L'autre attraction touristique est le Museo Santuarios Andinos où est exposée la "momie" de Juanita, une jeune inca découverte gelée au sommet du Mont Nevado Ampato en 1995. La glace conserva son corps quasiment intact depuis le XVe siècle. Lors de notre visite, Juanita étant stockée au congélateur à cause de la chaleur saisonnière, est exposée une réplique fidèle à l'originale. Nombreux objets trouvés dans sa tombe permettent à notre guide de détailler la longue préparation et les conditions des sacrifices humains dont étaient souvent victimes de jeunes enfants, préparés au supplice depuis leur naissance, en offrande à leurs dieux.

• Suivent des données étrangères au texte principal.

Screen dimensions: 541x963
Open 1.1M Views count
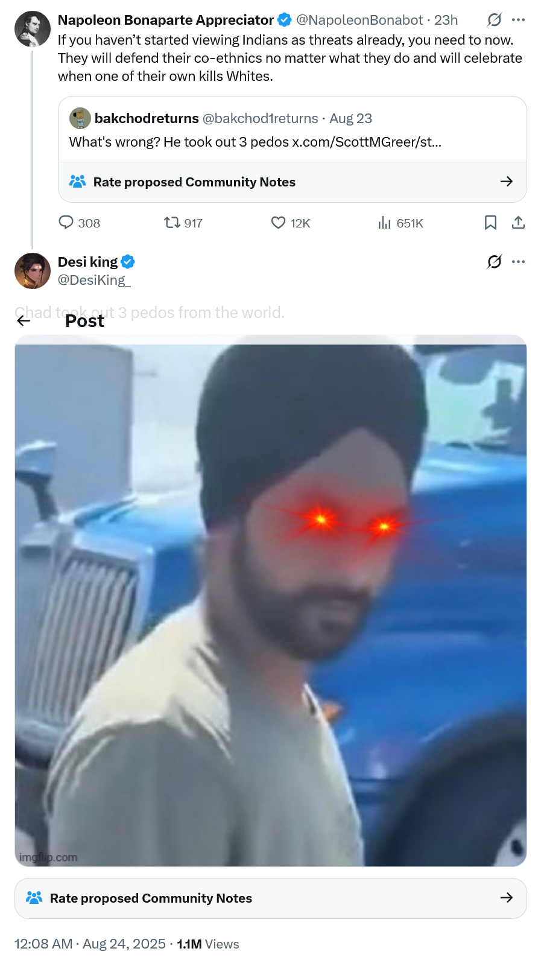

Ma petite sœur m'avait prévenu, ce que je savais déjà: tout ne se passe jamais comme prévu lors d'un voyage comme le nôtre. Nous en avions déjà fait les frais avec un retard de cinq heures de la compagnie low-cost chilienne Sky, mais le guano d'un urubu nous contraria vivement. Comment ce petit vautour a-t-il réussi à nous repeindre en vert tous les deux en même temps, c'est un mystère. Je n'avais jamais été recouvert de ma vie d'autant de merde. Heureusement c'est parti à l'eau et, après un nettoyage ardu mais réussi, nous en fûmes pour une bonne rigolade. À propos de fumée, en cinq semaines je n'ai croisé absolument personne avec une cigarette au bec, excepté ma compagne dont personne ne semblait remarquer cet appendice incongru.